The Australian city of Canberra said it would become the first capital in the world to regulate ride-sharing services such as Uber, even as the controversial apps face legal challenges elsewhere.
Popular US-based app Uber and other ride-sharing operators will be able to legally pick up passengers from October 30 in Canberra, with the Australian Capital Territory government requiring drivers and vehicles to undergo accreditation and registration.
While Uber has been popular with commuters around the world, it has faced backlash from traditional taxi operators and some governments, and been hit with legal challenges in cities including Brussels and Jakarta.

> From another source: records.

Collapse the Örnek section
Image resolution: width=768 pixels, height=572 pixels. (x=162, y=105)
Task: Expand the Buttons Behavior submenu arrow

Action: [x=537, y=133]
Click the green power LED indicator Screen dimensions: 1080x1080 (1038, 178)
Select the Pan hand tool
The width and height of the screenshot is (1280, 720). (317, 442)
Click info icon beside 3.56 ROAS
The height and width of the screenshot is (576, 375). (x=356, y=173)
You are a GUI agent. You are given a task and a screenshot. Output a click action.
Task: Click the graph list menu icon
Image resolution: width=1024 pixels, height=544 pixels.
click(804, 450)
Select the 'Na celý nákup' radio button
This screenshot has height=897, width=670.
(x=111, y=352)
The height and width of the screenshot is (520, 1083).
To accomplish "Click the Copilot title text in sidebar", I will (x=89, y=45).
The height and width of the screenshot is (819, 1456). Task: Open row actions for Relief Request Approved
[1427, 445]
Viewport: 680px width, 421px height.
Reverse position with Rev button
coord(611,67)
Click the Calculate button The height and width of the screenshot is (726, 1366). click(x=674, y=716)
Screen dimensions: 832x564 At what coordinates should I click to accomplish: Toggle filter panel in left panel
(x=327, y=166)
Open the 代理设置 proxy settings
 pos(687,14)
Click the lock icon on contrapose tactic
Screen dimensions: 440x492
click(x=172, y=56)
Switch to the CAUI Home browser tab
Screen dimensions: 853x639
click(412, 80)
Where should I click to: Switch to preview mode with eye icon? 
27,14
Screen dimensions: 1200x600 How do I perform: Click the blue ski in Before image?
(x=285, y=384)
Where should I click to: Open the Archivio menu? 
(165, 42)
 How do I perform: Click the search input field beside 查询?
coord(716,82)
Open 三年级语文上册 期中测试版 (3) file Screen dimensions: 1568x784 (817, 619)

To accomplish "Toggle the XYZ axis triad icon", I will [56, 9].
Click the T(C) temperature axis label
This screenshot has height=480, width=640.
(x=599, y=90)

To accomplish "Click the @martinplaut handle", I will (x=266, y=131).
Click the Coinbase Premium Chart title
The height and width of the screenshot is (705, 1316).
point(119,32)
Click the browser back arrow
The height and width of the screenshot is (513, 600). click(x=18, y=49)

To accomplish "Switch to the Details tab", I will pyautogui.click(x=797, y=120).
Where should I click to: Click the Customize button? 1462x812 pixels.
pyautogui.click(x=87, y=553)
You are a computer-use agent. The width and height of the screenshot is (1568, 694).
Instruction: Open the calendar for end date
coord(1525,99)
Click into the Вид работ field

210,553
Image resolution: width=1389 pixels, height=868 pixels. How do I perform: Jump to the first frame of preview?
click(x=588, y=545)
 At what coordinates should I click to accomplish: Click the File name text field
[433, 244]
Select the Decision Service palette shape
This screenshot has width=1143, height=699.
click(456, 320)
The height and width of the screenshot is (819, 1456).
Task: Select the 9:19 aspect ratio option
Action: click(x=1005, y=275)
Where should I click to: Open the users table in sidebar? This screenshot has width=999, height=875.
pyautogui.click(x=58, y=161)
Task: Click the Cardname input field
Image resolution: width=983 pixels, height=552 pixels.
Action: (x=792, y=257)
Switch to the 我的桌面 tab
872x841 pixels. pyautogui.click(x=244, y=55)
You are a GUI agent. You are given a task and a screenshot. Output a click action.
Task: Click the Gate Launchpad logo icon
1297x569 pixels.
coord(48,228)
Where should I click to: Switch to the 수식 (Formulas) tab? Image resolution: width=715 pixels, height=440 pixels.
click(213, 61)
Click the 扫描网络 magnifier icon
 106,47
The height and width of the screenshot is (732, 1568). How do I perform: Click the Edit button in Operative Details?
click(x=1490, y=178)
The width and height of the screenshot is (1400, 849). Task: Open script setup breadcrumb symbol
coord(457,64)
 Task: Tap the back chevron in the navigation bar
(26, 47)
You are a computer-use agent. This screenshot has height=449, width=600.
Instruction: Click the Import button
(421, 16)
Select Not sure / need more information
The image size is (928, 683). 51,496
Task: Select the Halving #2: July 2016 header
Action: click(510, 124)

“Canberra will become the first city in Australia and the first capital in the world to regulate ride-sharing services,” ACT chief minister Andrew Barr told reporters.
“It demonstrates a jurisdiction like the ACT can take a national, and indeed an international leadership role, in working with new technology, embracing changes in the way services are delivered to communities.”
The ACT government said legalising ride-sharing services would help reduce fares for commuters and encourage innovation in the transport industry.
To offset any fall in demand for taxis, it added fees for taxis and hire cars would be halved from 2016 and halved again in 2017.
Under the new rules, ride-sharing operators will also face criminal and driving checks similar to those imposed on taxi drivers.
Barr’s announcement came a few days after authorities in Australia’s largest city Sydney issued 40 three-month suspensions to drivers offering ride-sharing services, saying they breached passenger transport laws.
Thousands of taxi drivers also took part in protests in early September in Sydney, Melbourne and Brisbane against Uber, arguing the service was illegal and unsafe.
One of the few governments to regulate ride-sharing has been the Philippines, which in May become the first country in the world to establish national rules governing such services.
France last September also introduced a host of nationwide restrictions on ride-sharing service drivers before they can operate legally.
The ACT has historically taken a progressive stance on issues, such as becoming the first city to legalise same-sex marriage in 2013 before the High Court struck down the law.